[[ TASK INPUTS open ]]

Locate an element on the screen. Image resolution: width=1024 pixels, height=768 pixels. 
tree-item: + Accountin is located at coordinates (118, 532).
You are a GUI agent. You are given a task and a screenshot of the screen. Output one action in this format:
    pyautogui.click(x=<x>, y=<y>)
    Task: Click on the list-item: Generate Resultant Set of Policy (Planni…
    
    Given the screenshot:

[[ TASK INPUTS closed ]]
[[ TASK INPUTS open ]]

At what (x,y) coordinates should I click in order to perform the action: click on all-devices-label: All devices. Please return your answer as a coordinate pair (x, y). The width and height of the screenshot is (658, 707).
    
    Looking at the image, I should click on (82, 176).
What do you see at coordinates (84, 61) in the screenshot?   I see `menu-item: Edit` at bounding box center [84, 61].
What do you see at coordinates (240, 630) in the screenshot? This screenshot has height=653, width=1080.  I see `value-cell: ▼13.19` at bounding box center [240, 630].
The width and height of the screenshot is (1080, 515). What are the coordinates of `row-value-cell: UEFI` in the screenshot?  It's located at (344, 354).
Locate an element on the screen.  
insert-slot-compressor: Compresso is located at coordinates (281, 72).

[[ TASK INPUTS closed ]]

_TASK GOAL_.
Please repeat the lines of the data word for word, beginning at the line that contains "What do you see at coordinates (84, 61)" and stopping after the line that contains "insert-slot-compressor: Compresso is".

_EXERCISE OUTPUT_.
What do you see at coordinates (84, 61) in the screenshot?   I see `menu-item: Edit` at bounding box center [84, 61].
What do you see at coordinates (240, 630) in the screenshot? This screenshot has height=653, width=1080.  I see `value-cell: ▼13.19` at bounding box center [240, 630].
The width and height of the screenshot is (1080, 515). What are the coordinates of `row-value-cell: UEFI` in the screenshot?  It's located at (344, 354).
Locate an element on the screen.  
insert-slot-compressor: Compresso is located at coordinates (281, 72).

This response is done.